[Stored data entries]
BEGIN

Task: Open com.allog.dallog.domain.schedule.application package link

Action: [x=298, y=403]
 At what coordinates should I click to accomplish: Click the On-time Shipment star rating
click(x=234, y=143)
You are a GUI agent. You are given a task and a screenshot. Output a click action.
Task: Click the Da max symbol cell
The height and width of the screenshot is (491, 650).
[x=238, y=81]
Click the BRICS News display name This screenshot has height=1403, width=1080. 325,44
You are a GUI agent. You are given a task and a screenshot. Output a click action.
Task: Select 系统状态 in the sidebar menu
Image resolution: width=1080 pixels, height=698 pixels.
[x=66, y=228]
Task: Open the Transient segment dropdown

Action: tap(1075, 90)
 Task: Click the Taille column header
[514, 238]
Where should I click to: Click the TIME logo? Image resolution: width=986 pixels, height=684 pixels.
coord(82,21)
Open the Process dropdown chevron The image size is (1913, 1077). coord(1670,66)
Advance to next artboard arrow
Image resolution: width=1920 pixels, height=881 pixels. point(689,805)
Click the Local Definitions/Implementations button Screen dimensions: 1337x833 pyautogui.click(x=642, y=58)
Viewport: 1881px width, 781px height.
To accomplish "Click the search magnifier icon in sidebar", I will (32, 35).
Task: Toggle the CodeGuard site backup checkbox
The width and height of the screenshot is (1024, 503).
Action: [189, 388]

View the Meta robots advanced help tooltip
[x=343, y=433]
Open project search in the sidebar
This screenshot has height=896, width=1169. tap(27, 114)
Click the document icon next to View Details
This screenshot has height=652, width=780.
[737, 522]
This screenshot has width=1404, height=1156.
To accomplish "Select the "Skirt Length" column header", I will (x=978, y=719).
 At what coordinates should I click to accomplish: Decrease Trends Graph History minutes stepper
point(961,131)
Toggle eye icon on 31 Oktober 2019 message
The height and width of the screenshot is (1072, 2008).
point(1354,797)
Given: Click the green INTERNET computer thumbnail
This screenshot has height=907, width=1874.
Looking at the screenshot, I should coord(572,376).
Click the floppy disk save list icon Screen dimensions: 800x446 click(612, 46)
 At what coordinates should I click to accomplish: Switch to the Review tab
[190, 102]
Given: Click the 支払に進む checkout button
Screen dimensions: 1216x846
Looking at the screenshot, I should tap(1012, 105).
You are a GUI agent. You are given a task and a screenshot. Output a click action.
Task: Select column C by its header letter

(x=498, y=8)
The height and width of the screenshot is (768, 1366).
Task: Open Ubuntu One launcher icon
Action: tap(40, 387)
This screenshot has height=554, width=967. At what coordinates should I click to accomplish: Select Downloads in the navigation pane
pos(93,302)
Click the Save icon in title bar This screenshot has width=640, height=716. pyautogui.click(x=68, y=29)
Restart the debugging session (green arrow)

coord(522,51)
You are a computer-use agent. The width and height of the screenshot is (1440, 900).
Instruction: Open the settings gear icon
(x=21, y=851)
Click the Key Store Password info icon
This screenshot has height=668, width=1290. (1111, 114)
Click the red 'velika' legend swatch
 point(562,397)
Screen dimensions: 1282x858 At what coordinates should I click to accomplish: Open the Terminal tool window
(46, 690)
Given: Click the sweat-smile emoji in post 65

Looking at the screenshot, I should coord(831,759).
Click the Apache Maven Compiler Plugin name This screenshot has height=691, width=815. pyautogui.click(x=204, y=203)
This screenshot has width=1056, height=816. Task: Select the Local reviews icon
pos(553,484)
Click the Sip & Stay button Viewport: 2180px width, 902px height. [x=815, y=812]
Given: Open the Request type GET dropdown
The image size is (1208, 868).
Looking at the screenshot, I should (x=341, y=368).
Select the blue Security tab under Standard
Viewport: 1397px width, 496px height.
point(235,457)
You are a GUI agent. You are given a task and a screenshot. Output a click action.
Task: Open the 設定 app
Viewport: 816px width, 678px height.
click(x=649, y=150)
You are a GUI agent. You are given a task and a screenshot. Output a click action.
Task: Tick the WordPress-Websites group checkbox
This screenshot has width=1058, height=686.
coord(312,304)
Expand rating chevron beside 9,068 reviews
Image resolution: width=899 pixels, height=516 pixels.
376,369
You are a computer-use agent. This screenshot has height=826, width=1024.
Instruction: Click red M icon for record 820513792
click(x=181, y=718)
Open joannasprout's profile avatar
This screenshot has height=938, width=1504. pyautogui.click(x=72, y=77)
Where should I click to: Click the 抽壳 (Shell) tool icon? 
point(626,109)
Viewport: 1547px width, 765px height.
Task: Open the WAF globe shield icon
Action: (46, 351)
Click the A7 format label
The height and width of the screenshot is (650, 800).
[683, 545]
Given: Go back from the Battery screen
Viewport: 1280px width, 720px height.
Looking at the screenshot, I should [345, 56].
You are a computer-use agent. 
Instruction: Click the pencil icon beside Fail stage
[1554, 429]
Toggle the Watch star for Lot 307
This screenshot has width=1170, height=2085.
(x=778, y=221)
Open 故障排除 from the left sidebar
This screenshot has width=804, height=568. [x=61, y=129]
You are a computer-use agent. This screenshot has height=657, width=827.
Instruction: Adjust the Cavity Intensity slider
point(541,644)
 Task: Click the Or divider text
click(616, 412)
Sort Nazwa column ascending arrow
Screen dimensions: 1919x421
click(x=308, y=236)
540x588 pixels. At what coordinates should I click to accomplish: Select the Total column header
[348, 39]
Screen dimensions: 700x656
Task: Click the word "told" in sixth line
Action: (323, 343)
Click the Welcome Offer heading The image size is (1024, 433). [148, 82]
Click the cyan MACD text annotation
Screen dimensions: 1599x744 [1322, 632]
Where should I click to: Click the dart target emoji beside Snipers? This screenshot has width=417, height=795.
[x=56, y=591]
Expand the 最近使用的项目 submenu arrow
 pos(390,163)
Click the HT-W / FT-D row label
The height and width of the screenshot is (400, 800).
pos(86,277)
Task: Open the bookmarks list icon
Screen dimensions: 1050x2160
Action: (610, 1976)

END

- What to do -
The records above need to be retyped in full, exactly as they stand.

- Reply to the task -
Task: Open com.allog.dallog.domain.schedule.application package link

Action: [x=298, y=403]
 At what coordinates should I click to accomplish: Click the On-time Shipment star rating
click(x=234, y=143)
You are a GUI agent. You are given a task and a screenshot. Output a click action.
Task: Click the Da max symbol cell
The height and width of the screenshot is (491, 650).
[x=238, y=81]
Click the BRICS News display name This screenshot has height=1403, width=1080. 325,44
You are a GUI agent. You are given a task and a screenshot. Output a click action.
Task: Select 系统状态 in the sidebar menu
Image resolution: width=1080 pixels, height=698 pixels.
[x=66, y=228]
Task: Open the Transient segment dropdown

Action: tap(1075, 90)
 Task: Click the Taille column header
[514, 238]
Where should I click to: Click the TIME logo? Image resolution: width=986 pixels, height=684 pixels.
coord(82,21)
Open the Process dropdown chevron The image size is (1913, 1077). coord(1670,66)
Advance to next artboard arrow
Image resolution: width=1920 pixels, height=881 pixels. point(689,805)
Click the Local Definitions/Implementations button Screen dimensions: 1337x833 pyautogui.click(x=642, y=58)
Viewport: 1881px width, 781px height.
To accomplish "Click the search magnifier icon in sidebar", I will (32, 35).
Task: Toggle the CodeGuard site backup checkbox
The width and height of the screenshot is (1024, 503).
Action: [189, 388]

View the Meta robots advanced help tooltip
[x=343, y=433]
Open project search in the sidebar
This screenshot has height=896, width=1169. tap(27, 114)
Click the document icon next to View Details
This screenshot has height=652, width=780.
[737, 522]
This screenshot has width=1404, height=1156.
To accomplish "Select the "Skirt Length" column header", I will (x=978, y=719).
 At what coordinates should I click to accomplish: Decrease Trends Graph History minutes stepper
point(961,131)
Toggle eye icon on 31 Oktober 2019 message
The height and width of the screenshot is (1072, 2008).
point(1354,797)
Given: Click the green INTERNET computer thumbnail
This screenshot has height=907, width=1874.
Looking at the screenshot, I should coord(572,376).
Click the floppy disk save list icon Screen dimensions: 800x446 click(612, 46)
 At what coordinates should I click to accomplish: Switch to the Review tab
[190, 102]
Given: Click the 支払に進む checkout button
Screen dimensions: 1216x846
Looking at the screenshot, I should tap(1012, 105).
You are a GUI agent. You are given a task and a screenshot. Output a click action.
Task: Select column C by its header letter

(x=498, y=8)
The height and width of the screenshot is (768, 1366).
Task: Open Ubuntu One launcher icon
Action: tap(40, 387)
This screenshot has height=554, width=967. At what coordinates should I click to accomplish: Select Downloads in the navigation pane
pos(93,302)
Click the Save icon in title bar This screenshot has width=640, height=716. pyautogui.click(x=68, y=29)
Restart the debugging session (green arrow)

coord(522,51)
You are a computer-use agent. The width and height of the screenshot is (1440, 900).
Instruction: Open the settings gear icon
(x=21, y=851)
Click the Key Store Password info icon
This screenshot has height=668, width=1290. (1111, 114)
Click the red 'velika' legend swatch
 point(562,397)
Screen dimensions: 1282x858 At what coordinates should I click to accomplish: Open the Terminal tool window
(46, 690)
Given: Click the sweat-smile emoji in post 65

Looking at the screenshot, I should coord(831,759).
Click the Apache Maven Compiler Plugin name This screenshot has height=691, width=815. pyautogui.click(x=204, y=203)
This screenshot has width=1056, height=816. Task: Select the Local reviews icon
pos(553,484)
Click the Sip & Stay button Viewport: 2180px width, 902px height. [x=815, y=812]
Given: Open the Request type GET dropdown
The image size is (1208, 868).
Looking at the screenshot, I should (x=341, y=368).
Select the blue Security tab under Standard
Viewport: 1397px width, 496px height.
point(235,457)
You are a GUI agent. You are given a task and a screenshot. Output a click action.
Task: Open the 設定 app
Viewport: 816px width, 678px height.
click(x=649, y=150)
You are a GUI agent. You are given a task and a screenshot. Output a click action.
Task: Tick the WordPress-Websites group checkbox
This screenshot has width=1058, height=686.
coord(312,304)
Expand rating chevron beside 9,068 reviews
Image resolution: width=899 pixels, height=516 pixels.
376,369
You are a computer-use agent. This screenshot has height=826, width=1024.
Instruction: Click red M icon for record 820513792
click(x=181, y=718)
Open joannasprout's profile avatar
This screenshot has height=938, width=1504. pyautogui.click(x=72, y=77)
Where should I click to: Click the 抽壳 (Shell) tool icon? 
point(626,109)
Viewport: 1547px width, 765px height.
Task: Open the WAF globe shield icon
Action: (46, 351)
Click the A7 format label
The height and width of the screenshot is (650, 800).
[683, 545]
Given: Go back from the Battery screen
Viewport: 1280px width, 720px height.
Looking at the screenshot, I should [345, 56].
You are a computer-use agent. 
Instruction: Click the pencil icon beside Fail stage
[1554, 429]
Toggle the Watch star for Lot 307
This screenshot has width=1170, height=2085.
(x=778, y=221)
Open 故障排除 from the left sidebar
This screenshot has width=804, height=568. [x=61, y=129]
You are a computer-use agent. This screenshot has height=657, width=827.
Instruction: Adjust the Cavity Intensity slider
point(541,644)
 Task: Click the Or divider text
click(616, 412)
Sort Nazwa column ascending arrow
Screen dimensions: 1919x421
click(x=308, y=236)
540x588 pixels. At what coordinates should I click to accomplish: Select the Total column header
[348, 39]
Screen dimensions: 700x656
Task: Click the word "told" in sixth line
Action: (323, 343)
Click the Welcome Offer heading The image size is (1024, 433). [148, 82]
Click the cyan MACD text annotation
Screen dimensions: 1599x744 [1322, 632]
Where should I click to: Click the dart target emoji beside Snipers? This screenshot has width=417, height=795.
[x=56, y=591]
Expand the 最近使用的项目 submenu arrow
 pos(390,163)
Click the HT-W / FT-D row label
The height and width of the screenshot is (400, 800).
pos(86,277)
Task: Open the bookmarks list icon
Screen dimensions: 1050x2160
Action: (610, 1976)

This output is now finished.